If the value is bigger than the range of the 32-bit value, the interpreter fits the value into 32-bits. If one of the operands is not a numerical value (something like "hi"), the expression evaluates to -1. If the value can be converted to a numerical representation (something like "23"), the interpreter automatically converts it. There are seven bitwise operators available. Let's take a look.
The bitwise AND operator performs a boolean AND operation on the bits of its integer operands. As you know, 1 means that the circuit is turned on, which also means true, and 0 means false. A logical boolean operation produces the value true or false based on the value of each bit in both operands. In the case of the bitwise AND operator it produces 1 if both postition matched bits are 1, otherwise it produces 0 -- because it's like saying return true if the bit in the first operand is true AND the bit in the second operand is true. The statement result = 8 & 3; produces the value 0. If we presented it as the binary representation it will be clearer:
00001000 (8 in binary) & (using Bitwise AND) 00000011 (3 in binary) --------- 00000000 (0 in decimal)
8 is represented in binary as 00001000 (note that I have removed the rest of the 32 bits because the value is small enough to be represented in 1 byte, 8 bits) and 3 is represented as 11 in binary. There are no matched bits that have the value 1, so the product is 00000000.
The Bitwise OR Operator performs an operation that sets the resulting bit to 1 if the first operand's bit is 1 OR if the second operand's bit is 1 OR even if both of them are 1. It's much more like saying set the resulting bit to one if any of the position matched bits are 1, so the statement result = 8 | 3; evaluates to 11. Let's take a look at the binary representation:
00001000 | 00000011 --------- 00001011
The binary data 00001011 means in decimal 8 + 2 + 1 which equals to 11.
The bitwise XOR operator (or the exclusive OR operator) is the same as the bitwise OR operator with one difference: it doesn't set the resultant bit to 1 if both bits are 1. It sets the resultant bit to 1 if only one of the operands' position matched bits is 1. If both of the bits have the value 1, the ^ operator puts 0 in the resultant bit. So the statement result = 7 ^ 3; produces the value 4
00000111 ^ 00000011 --------- 00000100
the binary value 00000100 equals 4.
The bitwise NOT operator is the only unary bitwise operator. It simply changes the state of all the bits in the value; it turns all 1s to 0s and all 0s to 1s. So the statement result = ~4294967295; produces the value 0 because the decimal value 4294967295 is represented in binary as 32 ones. As you know, when using bitwise operators, the interpreter converts the value to 32-bits, and using the bitwise NOT operator turns all the 1s to 0s, which is why we got the value 0
The left shift operator doesn't set bits. Instead it moves the bits (of the value in the left operand) to the left by the value of the right operand. Take the value 3 for example, when we shift its binary value by 1 as in the statement result = 3 << 1; it produces the value 6. Remember, 3 is represented in the binary system as 00000011, so when we shift it one time to the left, the value becomes 00000110. Note that when we shift the value to the left it puts 0s on the right.

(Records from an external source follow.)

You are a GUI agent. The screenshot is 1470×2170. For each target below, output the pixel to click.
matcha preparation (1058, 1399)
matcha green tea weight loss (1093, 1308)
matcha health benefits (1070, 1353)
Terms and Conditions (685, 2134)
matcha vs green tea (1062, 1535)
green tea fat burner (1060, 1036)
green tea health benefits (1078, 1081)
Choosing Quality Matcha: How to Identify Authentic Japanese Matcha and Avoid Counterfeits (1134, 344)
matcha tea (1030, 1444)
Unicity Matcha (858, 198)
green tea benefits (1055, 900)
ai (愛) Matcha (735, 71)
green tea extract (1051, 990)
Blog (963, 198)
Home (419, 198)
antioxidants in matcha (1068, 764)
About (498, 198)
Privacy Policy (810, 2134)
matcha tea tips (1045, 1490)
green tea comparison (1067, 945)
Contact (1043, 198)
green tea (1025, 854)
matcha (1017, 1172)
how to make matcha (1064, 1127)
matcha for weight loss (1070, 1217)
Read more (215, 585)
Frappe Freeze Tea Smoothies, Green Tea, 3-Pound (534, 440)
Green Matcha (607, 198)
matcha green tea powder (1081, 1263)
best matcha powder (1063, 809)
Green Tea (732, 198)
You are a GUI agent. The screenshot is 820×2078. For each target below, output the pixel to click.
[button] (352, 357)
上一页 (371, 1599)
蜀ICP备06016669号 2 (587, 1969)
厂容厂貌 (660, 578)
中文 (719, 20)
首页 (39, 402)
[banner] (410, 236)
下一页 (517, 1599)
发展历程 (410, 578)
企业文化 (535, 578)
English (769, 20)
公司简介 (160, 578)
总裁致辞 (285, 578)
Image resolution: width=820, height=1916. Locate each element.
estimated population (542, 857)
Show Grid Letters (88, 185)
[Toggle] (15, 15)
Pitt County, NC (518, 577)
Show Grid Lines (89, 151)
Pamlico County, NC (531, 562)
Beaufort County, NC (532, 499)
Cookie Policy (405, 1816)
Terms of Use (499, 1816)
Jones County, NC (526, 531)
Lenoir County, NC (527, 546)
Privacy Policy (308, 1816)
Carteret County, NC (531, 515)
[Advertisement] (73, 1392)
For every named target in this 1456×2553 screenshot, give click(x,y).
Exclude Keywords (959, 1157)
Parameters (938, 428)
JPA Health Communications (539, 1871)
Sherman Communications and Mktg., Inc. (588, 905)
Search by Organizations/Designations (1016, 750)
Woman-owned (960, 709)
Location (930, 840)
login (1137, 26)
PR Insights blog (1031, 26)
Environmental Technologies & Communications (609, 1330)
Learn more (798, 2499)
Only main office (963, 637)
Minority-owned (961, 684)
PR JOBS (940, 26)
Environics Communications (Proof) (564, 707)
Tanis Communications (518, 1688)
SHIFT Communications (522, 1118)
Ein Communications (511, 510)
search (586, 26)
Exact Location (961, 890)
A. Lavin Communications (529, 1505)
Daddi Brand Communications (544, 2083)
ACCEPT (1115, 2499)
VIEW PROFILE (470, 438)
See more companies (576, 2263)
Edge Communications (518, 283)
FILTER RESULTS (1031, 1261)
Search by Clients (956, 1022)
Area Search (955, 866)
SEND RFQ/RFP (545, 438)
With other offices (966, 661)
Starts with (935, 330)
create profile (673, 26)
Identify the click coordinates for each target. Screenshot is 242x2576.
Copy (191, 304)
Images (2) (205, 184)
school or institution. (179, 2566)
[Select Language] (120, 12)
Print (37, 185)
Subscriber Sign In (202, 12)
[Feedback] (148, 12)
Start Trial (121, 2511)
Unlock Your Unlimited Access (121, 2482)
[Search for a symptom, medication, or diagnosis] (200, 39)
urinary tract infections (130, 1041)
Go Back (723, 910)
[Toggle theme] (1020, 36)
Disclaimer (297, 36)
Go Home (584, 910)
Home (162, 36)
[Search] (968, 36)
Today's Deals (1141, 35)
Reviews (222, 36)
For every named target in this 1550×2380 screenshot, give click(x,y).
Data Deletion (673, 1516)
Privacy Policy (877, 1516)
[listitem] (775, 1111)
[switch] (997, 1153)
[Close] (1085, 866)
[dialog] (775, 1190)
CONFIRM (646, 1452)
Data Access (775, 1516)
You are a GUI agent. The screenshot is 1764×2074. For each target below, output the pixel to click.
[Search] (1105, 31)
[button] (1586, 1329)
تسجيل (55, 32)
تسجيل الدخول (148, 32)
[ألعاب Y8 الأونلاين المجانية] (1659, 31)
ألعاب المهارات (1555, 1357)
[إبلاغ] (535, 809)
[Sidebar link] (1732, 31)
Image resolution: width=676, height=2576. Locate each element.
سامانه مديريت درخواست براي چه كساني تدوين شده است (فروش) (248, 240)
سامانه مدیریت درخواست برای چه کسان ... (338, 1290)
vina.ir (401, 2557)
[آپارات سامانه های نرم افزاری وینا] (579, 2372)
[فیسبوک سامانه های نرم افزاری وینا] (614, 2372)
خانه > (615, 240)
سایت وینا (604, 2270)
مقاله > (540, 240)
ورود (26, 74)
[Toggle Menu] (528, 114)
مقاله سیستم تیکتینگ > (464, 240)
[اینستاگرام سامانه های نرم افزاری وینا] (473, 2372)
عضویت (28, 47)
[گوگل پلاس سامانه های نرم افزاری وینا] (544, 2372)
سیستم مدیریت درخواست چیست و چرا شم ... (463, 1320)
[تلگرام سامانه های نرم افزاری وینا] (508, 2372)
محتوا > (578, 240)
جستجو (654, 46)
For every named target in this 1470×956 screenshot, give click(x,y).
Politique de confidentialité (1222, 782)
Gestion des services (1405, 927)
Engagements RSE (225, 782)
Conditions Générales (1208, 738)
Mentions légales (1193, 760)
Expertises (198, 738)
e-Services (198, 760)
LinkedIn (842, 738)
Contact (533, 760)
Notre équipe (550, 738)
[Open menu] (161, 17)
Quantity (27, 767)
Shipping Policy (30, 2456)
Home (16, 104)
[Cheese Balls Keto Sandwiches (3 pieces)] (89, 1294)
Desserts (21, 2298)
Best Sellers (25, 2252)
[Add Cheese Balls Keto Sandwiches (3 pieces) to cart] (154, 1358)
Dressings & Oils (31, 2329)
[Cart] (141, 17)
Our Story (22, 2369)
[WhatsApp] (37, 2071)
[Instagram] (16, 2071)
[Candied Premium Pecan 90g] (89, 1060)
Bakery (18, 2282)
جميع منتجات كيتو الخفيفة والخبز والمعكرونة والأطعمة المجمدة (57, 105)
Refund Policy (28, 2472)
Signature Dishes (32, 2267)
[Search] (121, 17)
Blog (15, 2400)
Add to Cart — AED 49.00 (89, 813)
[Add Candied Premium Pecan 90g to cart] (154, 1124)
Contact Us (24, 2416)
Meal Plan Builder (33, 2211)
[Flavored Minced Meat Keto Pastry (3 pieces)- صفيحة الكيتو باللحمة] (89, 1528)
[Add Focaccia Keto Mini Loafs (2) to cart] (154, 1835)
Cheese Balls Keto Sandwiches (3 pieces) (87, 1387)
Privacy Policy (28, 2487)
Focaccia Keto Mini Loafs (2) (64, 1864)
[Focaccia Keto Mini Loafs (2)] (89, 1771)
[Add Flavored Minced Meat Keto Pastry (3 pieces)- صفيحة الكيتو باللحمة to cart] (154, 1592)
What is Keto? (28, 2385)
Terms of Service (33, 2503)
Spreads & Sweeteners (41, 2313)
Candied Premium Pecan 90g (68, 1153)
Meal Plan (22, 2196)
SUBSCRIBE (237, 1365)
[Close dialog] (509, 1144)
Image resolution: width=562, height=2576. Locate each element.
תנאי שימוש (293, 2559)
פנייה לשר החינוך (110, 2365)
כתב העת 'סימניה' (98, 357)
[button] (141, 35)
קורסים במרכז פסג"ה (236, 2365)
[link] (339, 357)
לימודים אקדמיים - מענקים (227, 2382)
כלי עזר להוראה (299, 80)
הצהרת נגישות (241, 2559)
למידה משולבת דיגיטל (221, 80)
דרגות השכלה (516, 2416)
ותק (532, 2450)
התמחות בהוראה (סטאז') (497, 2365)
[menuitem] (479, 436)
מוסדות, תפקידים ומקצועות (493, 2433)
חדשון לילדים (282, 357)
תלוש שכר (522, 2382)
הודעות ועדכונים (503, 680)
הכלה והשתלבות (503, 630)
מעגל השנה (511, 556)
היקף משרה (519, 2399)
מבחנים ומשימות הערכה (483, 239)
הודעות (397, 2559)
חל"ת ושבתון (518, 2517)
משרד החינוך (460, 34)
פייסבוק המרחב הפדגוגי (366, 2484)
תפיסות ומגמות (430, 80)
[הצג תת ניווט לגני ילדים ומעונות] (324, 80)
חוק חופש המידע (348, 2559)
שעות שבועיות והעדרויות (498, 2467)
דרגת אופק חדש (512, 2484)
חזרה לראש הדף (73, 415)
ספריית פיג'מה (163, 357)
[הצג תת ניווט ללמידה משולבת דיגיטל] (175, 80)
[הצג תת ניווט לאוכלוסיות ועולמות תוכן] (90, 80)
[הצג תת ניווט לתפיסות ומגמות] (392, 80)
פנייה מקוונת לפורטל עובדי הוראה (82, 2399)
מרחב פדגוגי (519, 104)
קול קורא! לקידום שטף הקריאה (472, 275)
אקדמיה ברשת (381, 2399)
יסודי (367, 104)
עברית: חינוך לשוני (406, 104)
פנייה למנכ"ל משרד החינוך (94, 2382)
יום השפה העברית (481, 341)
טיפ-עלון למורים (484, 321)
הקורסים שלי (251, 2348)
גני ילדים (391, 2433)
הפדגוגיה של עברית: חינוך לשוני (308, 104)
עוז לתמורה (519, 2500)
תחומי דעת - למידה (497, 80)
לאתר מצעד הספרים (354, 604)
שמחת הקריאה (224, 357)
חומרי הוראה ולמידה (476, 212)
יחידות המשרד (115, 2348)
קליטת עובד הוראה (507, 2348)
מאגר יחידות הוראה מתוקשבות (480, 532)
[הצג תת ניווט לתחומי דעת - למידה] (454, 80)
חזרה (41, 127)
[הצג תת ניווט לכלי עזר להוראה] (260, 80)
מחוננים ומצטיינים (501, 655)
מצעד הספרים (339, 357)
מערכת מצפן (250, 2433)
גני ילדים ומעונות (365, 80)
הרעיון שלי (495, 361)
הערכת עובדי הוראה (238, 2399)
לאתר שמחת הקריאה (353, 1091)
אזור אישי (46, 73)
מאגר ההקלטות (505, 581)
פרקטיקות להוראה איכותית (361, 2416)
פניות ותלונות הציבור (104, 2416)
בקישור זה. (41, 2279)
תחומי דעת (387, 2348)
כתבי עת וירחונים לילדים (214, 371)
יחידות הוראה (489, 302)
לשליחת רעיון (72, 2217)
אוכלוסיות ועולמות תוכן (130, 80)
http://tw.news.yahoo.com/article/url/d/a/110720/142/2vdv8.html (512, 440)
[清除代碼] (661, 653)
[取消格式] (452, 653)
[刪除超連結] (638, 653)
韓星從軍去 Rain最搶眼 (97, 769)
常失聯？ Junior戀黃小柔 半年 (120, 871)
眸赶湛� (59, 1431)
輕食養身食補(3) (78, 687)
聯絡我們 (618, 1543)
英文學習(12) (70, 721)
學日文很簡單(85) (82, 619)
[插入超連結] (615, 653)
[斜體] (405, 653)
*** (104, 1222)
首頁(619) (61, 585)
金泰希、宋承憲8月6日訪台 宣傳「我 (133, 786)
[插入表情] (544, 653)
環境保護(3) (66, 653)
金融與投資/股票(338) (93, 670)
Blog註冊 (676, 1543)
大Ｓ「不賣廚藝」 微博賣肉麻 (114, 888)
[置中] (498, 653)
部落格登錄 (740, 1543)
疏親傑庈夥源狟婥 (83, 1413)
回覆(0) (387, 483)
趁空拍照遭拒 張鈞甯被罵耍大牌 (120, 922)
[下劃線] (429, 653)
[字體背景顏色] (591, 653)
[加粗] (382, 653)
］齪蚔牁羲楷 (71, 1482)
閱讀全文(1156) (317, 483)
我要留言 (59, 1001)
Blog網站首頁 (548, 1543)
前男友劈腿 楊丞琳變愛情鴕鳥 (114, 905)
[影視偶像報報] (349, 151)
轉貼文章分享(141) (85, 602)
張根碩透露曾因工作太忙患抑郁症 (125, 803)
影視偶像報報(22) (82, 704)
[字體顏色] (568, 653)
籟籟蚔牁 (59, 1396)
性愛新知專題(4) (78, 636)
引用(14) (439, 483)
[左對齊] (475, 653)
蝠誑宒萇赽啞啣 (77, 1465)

The right shift operator shifts bits from left to right. The statement result = 255 >> 5; produces the value 7 because 255 is represented in binary as 11111111. When we shift 5 bits, the value becomes 00000111. Shifting from right is like cutting the number of bits and putting 0s on the left.
The right shift with zero fill operator is the same as the >> operator, but it doesn't reserve the sign of the value. We have not discussed how we can reserve the sign in the binary representation so we will not talk about this operator now. I will introduce this concept to you later in the series.